### Given request
Copy out every one of the rows below, swapping "floppy disk" for "diskette" and leaving everything else untouched.

### Recorded data
--

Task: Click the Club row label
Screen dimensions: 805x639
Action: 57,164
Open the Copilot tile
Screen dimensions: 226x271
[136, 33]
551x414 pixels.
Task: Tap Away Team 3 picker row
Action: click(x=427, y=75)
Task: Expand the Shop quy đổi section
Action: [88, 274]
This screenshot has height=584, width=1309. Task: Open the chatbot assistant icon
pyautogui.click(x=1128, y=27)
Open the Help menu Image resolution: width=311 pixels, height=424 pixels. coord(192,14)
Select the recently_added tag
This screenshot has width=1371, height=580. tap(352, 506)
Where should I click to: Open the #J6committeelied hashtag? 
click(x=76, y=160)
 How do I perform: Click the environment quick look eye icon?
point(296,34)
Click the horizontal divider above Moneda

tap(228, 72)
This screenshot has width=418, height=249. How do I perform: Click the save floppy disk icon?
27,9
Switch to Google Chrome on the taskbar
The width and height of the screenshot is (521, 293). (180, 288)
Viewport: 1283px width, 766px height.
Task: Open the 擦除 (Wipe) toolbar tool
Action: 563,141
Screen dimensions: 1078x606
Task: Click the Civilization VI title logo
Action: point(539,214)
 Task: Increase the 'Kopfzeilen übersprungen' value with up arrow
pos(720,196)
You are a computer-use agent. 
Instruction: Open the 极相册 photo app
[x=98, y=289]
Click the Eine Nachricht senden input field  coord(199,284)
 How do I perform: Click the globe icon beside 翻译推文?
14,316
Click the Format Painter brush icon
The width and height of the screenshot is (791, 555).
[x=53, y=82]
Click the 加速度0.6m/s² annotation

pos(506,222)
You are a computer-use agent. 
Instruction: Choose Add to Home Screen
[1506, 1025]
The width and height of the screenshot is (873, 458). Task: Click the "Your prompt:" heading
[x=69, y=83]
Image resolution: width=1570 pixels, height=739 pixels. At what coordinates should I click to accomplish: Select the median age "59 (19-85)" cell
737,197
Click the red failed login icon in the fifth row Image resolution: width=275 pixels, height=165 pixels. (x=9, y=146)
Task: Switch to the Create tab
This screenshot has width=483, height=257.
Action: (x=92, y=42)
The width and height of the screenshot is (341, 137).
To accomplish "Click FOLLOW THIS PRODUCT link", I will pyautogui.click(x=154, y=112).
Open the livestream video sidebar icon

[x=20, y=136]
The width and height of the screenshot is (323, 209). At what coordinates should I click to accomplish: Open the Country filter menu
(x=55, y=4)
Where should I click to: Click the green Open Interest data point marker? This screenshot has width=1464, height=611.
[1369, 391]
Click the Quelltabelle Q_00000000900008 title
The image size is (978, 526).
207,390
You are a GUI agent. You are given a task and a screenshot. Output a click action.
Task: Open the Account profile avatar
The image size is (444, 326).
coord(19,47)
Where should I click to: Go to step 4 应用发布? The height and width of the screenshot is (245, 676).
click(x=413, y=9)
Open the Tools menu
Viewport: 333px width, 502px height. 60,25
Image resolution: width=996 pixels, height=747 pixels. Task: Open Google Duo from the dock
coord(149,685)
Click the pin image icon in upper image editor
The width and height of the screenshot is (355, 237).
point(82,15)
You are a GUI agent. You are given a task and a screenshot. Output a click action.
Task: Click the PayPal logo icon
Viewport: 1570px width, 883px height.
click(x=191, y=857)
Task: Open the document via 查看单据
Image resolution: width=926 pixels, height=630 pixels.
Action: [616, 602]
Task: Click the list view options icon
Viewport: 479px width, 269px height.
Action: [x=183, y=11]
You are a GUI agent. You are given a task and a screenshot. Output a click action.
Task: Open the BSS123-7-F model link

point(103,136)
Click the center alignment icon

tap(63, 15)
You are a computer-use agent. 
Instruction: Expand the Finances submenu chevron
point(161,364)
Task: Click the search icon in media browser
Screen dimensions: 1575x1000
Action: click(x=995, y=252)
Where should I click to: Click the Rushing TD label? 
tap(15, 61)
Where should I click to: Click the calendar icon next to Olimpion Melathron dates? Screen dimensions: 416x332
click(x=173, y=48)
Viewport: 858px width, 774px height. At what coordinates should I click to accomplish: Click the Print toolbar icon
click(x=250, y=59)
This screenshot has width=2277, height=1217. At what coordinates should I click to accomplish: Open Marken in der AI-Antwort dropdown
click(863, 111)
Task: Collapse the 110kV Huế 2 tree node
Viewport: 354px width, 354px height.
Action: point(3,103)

--

### Response to this exercise
Task: Click the Club row label
Screen dimensions: 805x639
Action: 57,164
Open the Copilot tile
Screen dimensions: 226x271
[136, 33]
551x414 pixels.
Task: Tap Away Team 3 picker row
Action: click(x=427, y=75)
Task: Expand the Shop quy đổi section
Action: [88, 274]
This screenshot has height=584, width=1309. Task: Open the chatbot assistant icon
pyautogui.click(x=1128, y=27)
Open the Help menu Image resolution: width=311 pixels, height=424 pixels. coord(192,14)
Select the recently_added tag
This screenshot has width=1371, height=580. tap(352, 506)
Where should I click to: Open the #J6committeelied hashtag? 
click(x=76, y=160)
 How do I perform: Click the environment quick look eye icon?
point(296,34)
Click the horizontal divider above Moneda

tap(228, 72)
This screenshot has width=418, height=249. How do I perform: Click the save diskette icon?
27,9
Switch to Google Chrome on the taskbar
The width and height of the screenshot is (521, 293). (180, 288)
Viewport: 1283px width, 766px height.
Task: Open the 擦除 (Wipe) toolbar tool
Action: 563,141
Screen dimensions: 1078x606
Task: Click the Civilization VI title logo
Action: point(539,214)
 Task: Increase the 'Kopfzeilen übersprungen' value with up arrow
pos(720,196)
You are a computer-use agent. 
Instruction: Open the 极相册 photo app
[x=98, y=289]
Click the Eine Nachricht senden input field  coord(199,284)
 How do I perform: Click the globe icon beside 翻译推文?
14,316
Click the Format Painter brush icon
The width and height of the screenshot is (791, 555).
[x=53, y=82]
Click the 加速度0.6m/s² annotation

pos(506,222)
You are a computer-use agent. 
Instruction: Choose Add to Home Screen
[1506, 1025]
The width and height of the screenshot is (873, 458). Task: Click the "Your prompt:" heading
[x=69, y=83]
Image resolution: width=1570 pixels, height=739 pixels. At what coordinates should I click to accomplish: Select the median age "59 (19-85)" cell
737,197
Click the red failed login icon in the fifth row Image resolution: width=275 pixels, height=165 pixels. (x=9, y=146)
Task: Switch to the Create tab
This screenshot has width=483, height=257.
Action: (x=92, y=42)
The width and height of the screenshot is (341, 137).
To accomplish "Click FOLLOW THIS PRODUCT link", I will pyautogui.click(x=154, y=112).
Open the livestream video sidebar icon

[x=20, y=136]
The width and height of the screenshot is (323, 209). At what coordinates should I click to accomplish: Open the Country filter menu
(x=55, y=4)
Where should I click to: Click the green Open Interest data point marker? This screenshot has width=1464, height=611.
[1369, 391]
Click the Quelltabelle Q_00000000900008 title
The image size is (978, 526).
207,390
You are a GUI agent. You are given a task and a screenshot. Output a click action.
Task: Open the Account profile avatar
The image size is (444, 326).
coord(19,47)
Where should I click to: Go to step 4 应用发布? The height and width of the screenshot is (245, 676).
click(x=413, y=9)
Open the Tools menu
Viewport: 333px width, 502px height. 60,25
Image resolution: width=996 pixels, height=747 pixels. Task: Open Google Duo from the dock
coord(149,685)
Click the pin image icon in upper image editor
The width and height of the screenshot is (355, 237).
point(82,15)
You are a GUI agent. You are given a task and a screenshot. Output a click action.
Task: Click the PayPal logo icon
Viewport: 1570px width, 883px height.
click(x=191, y=857)
Task: Open the document via 查看单据
Image resolution: width=926 pixels, height=630 pixels.
Action: [616, 602]
Task: Click the list view options icon
Viewport: 479px width, 269px height.
Action: [x=183, y=11]
You are a GUI agent. You are given a task and a screenshot. Output a click action.
Task: Open the BSS123-7-F model link

point(103,136)
Click the center alignment icon

tap(63, 15)
You are a computer-use agent. 
Instruction: Expand the Finances submenu chevron
point(161,364)
Task: Click the search icon in media browser
Screen dimensions: 1575x1000
Action: click(x=995, y=252)
Where should I click to: Click the Rushing TD label? 
tap(15, 61)
Where should I click to: Click the calendar icon next to Olimpion Melathron dates? Screen dimensions: 416x332
click(x=173, y=48)
Viewport: 858px width, 774px height. At what coordinates should I click to accomplish: Click the Print toolbar icon
click(x=250, y=59)
This screenshot has width=2277, height=1217. At what coordinates should I click to accomplish: Open Marken in der AI-Antwort dropdown
click(863, 111)
Task: Collapse the 110kV Huế 2 tree node
Viewport: 354px width, 354px height.
Action: point(3,103)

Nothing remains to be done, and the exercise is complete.